In this presentation, we take up problems involving neighbor elements, which are often seen in scientific computation, and propose a specific optimization of skeleton programs solving the target problems. We start with a normal form that abstracts the programs of interest. Then, we develop fusion rules that transform a skeleton program into the normal form. Finally, we make efficient parallel implementation of the normal form. This specific optimization makes the skeleton programs considerably efficient.
MSO Logic and Tree Transducers with Decidable Equivalence (joint work with Joost Engelfriet and Helmut Seidl)
This talks shows how old results from automata and formal language theory can be used to solve problems on XML transformations which are of current interest.

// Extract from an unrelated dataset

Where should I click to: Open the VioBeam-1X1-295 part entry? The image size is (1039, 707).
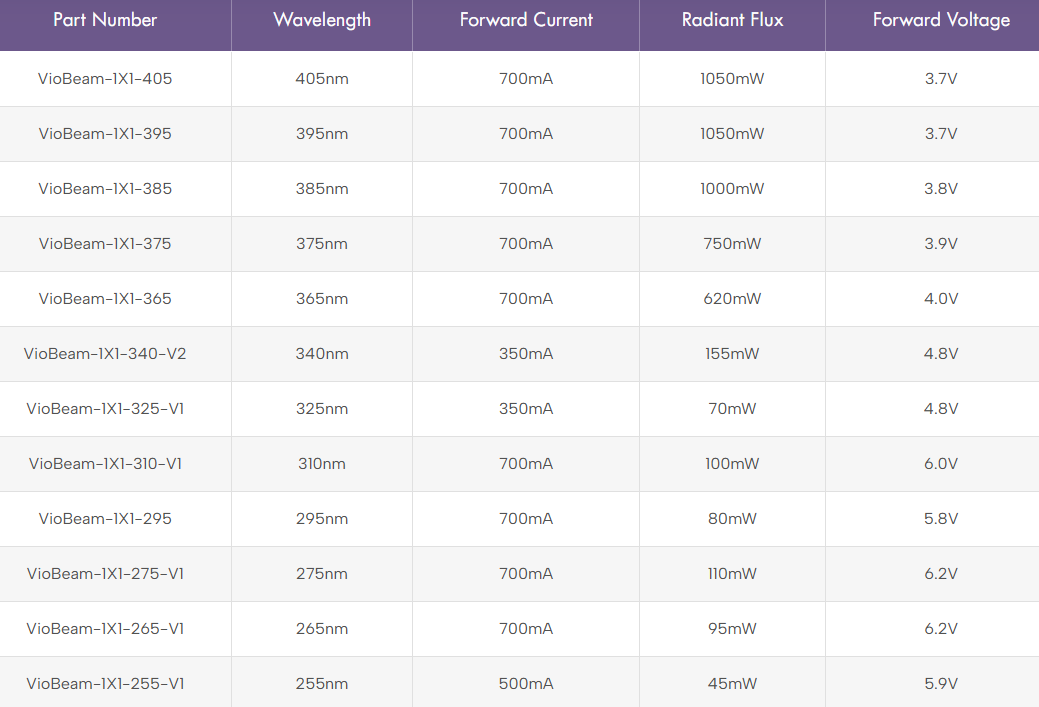(x=105, y=519)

Tree transducers are formal models to describe translations on labeled, ordered trees. They originate from the early days in compilers, but have gained applicability through recent interest in semi-structured data on the web, and XML in particular. Even though tree transducers are fairly old and mature models, not much is known about the decidability of their equivalence problem, i.e., the question whether two given transducers realize the same (tree) translation. The problem is undecidable for non-deterministic transducers, even already in case of word transducers. In this talk I want to discuss two recent advances on the equivalence problem for tree transducers.
(1) Equivalence is decidable for deterministic MSO Logic definable tree transducers. Using MSO logic to describe tree translations gives rise to a particular natural and robust class of translations with many good properties (such as, for instance, closure under sequential composition). The proof of the decidability is based on the fact that images of context-free graph languages under MSO translations are Parikh (i.e., their Parikh vectors form a semi-linear set) and hence constitutes a nice application of old formal language theory results to problems that are of current interest in semistructured/XML databases.
(2) Equivalence of deterministic top-down tree transducers can be decided in polynomial time, if the transducers are in "earliest normalform". Many useful XML transformations can be formulated through deterministic top-down tree (DT) transducers. It has been known for a long time (Zoltan Esik 1981) that equivalence of DT transducers is decidable. Nothing however has been known about the complexity of this problem. The "earliest" property constitutes a canonical form for DT transducers in which each transducer emits any output symbol as early in a translation as possible. If a DT transducer is total then an equivalent earliest transducer can be obtained in polynomial time too. We expect that the concept of earliest transducers has more applications, for instance, to the problem of streaming XML transformations.
References:
Engelfriet, J. and Maneth, S. The Equivalence Problem for Deterministic MSO Tree Transducers is Decidable, Inform. Proc. Letters 100:206-212 (2006).
Maneth, S. and Seidl, H. Deciding Equivalence of Top-Down XML Transformations in Polynomial Time, To appear in Proc. PLAN-X 2007.